Hoge Raad, 20-12-2013, ECLI:NL:HR:2013:2066, 13/04074
Hoge Raad, 20-12-2013, ECLI:NL:HR:2013:2066, 13/04074
Gegevens
- Instantie
- Hoge Raad
- Datum uitspraak
- 20 december 2013
- Datum publicatie
- 20 december 2013
- ECLI
- ECLI:NL:HR:2013:2066
- Zaaknummer
- 13/04074
Inhoudsindicatie
HR: 81.1 RO
Uitspraak
20 december 2013
Nr. 13/04074
Arrest
gewezen op het beroep in cassatie van [X] te [Z] (hierna: belanghebbende) tegen de uitspraak van het Gerechtshof ’s-Hertogenbosch van 23 juli 2013, nr. 12/00793, op het hoger beroep van belanghebbende tegen een uitspraak van de Rechtbank te Breda (nr. AWB 11/5140) betreffende de aan belanghebbende voor het jaar 2005 opgelegde aanslag in de inkomstenbelasting/premie volksverzekeringen.
1 Geding in cassatie
Belanghebbende heeft tegen ’s Hofs uitspraak beroep in cassatie ingesteld en daarbij een aantal klachten aangevoerd.

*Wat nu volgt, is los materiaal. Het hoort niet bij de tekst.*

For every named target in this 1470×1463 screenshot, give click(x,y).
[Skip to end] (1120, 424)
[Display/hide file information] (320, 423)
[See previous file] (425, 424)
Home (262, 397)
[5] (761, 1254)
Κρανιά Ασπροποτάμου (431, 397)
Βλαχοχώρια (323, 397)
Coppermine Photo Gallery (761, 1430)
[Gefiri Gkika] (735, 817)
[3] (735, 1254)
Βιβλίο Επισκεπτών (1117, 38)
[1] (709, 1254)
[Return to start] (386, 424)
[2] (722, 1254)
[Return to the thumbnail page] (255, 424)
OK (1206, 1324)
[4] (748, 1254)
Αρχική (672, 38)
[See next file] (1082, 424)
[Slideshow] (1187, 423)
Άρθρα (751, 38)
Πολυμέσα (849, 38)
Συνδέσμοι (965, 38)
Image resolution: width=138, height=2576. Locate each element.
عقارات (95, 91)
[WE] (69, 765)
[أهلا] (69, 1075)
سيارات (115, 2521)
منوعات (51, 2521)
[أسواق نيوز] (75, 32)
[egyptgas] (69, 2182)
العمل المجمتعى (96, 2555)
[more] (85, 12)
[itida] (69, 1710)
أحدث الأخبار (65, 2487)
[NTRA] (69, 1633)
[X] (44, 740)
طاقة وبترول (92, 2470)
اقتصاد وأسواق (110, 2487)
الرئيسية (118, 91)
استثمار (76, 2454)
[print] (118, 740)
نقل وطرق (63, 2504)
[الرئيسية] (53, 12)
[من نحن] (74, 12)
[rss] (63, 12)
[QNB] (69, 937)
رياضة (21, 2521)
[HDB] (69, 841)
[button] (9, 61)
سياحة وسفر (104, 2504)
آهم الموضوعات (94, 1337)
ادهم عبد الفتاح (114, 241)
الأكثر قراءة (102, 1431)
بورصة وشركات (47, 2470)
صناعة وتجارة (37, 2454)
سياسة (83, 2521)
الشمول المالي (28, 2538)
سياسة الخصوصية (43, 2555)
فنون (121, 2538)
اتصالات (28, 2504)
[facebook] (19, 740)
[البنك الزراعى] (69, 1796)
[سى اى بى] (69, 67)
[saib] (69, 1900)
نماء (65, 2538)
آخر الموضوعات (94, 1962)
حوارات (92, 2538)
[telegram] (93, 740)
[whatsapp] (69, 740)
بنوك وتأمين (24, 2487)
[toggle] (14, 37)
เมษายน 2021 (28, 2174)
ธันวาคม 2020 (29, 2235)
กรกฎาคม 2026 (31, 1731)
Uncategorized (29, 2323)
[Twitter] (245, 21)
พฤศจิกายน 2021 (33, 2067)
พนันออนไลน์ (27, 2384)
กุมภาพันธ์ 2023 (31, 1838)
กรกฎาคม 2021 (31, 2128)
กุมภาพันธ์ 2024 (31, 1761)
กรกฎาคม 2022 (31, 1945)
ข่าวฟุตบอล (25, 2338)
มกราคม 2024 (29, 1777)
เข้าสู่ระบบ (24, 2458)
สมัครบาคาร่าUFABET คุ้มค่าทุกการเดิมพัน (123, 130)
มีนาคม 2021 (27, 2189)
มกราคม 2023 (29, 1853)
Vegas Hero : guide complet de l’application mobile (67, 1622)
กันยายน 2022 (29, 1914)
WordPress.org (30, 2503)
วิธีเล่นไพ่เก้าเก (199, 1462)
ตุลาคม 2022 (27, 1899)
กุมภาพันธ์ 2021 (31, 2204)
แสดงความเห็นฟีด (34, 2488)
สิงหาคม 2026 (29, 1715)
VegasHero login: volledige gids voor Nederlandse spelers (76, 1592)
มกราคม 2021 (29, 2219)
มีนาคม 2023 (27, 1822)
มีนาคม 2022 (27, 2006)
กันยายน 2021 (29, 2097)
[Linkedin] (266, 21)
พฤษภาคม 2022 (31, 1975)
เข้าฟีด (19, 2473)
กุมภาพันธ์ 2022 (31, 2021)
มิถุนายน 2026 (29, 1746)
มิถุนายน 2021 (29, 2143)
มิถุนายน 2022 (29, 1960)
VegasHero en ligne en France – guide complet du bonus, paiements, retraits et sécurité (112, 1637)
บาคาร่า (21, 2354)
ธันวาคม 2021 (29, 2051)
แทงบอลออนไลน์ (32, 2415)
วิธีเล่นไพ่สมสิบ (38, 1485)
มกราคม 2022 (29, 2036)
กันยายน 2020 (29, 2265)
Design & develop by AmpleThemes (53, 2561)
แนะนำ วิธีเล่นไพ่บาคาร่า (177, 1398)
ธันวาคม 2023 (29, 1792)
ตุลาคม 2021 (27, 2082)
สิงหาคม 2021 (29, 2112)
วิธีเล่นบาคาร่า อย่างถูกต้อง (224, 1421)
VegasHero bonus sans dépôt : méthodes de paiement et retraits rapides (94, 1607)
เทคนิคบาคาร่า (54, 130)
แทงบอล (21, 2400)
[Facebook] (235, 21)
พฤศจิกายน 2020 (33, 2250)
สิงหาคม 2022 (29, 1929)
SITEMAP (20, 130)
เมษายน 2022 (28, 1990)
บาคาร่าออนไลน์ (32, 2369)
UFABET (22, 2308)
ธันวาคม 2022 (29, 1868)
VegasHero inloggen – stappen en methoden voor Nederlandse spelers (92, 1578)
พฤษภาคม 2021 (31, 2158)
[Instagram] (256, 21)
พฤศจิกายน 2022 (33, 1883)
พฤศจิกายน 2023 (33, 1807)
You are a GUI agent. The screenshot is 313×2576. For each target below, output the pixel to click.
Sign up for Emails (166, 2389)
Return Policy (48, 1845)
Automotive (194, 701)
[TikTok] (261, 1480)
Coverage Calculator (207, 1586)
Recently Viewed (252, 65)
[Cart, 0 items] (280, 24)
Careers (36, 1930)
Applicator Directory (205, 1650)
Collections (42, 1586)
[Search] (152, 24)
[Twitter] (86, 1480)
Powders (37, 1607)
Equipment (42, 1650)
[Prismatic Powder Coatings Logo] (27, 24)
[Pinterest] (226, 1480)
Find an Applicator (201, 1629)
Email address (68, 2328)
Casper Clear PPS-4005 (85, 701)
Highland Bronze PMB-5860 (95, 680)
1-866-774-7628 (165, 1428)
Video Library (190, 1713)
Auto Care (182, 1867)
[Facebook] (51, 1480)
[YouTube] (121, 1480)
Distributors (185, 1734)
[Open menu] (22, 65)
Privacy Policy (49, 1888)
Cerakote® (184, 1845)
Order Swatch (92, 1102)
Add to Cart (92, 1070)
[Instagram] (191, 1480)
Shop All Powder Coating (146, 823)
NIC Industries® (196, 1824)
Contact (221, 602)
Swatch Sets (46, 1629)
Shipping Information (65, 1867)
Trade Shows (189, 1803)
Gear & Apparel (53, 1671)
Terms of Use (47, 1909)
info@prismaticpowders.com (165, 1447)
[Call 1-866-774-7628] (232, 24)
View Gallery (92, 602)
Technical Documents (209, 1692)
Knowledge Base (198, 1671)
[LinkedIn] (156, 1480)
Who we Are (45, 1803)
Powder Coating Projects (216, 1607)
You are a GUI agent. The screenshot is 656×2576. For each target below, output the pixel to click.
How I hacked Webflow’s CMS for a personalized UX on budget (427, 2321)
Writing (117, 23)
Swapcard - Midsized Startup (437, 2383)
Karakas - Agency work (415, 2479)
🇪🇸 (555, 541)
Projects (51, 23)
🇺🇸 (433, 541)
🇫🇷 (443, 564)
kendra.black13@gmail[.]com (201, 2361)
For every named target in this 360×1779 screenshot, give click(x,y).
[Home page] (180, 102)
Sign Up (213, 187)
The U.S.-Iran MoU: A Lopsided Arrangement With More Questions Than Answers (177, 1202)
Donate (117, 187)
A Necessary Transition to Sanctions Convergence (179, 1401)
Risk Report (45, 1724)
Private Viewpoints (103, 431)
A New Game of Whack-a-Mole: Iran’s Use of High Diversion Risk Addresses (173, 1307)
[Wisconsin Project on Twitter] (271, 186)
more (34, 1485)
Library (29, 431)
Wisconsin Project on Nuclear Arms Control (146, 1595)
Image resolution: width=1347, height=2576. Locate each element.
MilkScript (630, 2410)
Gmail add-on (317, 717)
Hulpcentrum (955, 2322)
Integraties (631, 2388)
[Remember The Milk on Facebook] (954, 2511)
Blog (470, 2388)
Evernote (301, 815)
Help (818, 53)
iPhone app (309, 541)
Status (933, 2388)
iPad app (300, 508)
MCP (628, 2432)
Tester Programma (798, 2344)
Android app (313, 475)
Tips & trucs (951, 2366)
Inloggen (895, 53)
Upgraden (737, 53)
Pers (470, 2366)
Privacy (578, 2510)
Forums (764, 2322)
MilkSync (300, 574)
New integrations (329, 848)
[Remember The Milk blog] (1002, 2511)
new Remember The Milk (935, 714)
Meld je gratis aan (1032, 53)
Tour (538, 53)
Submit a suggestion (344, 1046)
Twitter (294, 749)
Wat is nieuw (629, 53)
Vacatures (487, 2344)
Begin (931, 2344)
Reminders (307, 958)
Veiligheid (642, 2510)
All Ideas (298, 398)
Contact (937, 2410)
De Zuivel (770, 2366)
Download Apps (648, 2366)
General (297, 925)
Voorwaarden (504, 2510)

De Staatssecretaris van Financiën heeft een verweerschrift ingediend.
Belanghebbende heeft een conclusie van repliek ingediend. Nu deze conclusie bij de Hoge Raad na afloop van de daartoe gestelde termijn is ingediend, slaat de Hoge Raad op dit stuk geen acht.
2 Beoordeling van de klachten
De klachten kunnen niet tot cassatie leiden. Dit behoeft, gezien artikel 81, lid 1, van de Wet op de rechterlijke organisatie, geen nadere motivering, nu de klachten niet nopen tot beantwoording van rechtsvragen in het belang van de rechtseenheid of de rechtsontwikkeling.
3 Proceskosten
De Hoge Raad acht geen termen aanwezig voor een veroordeling in de proceskosten.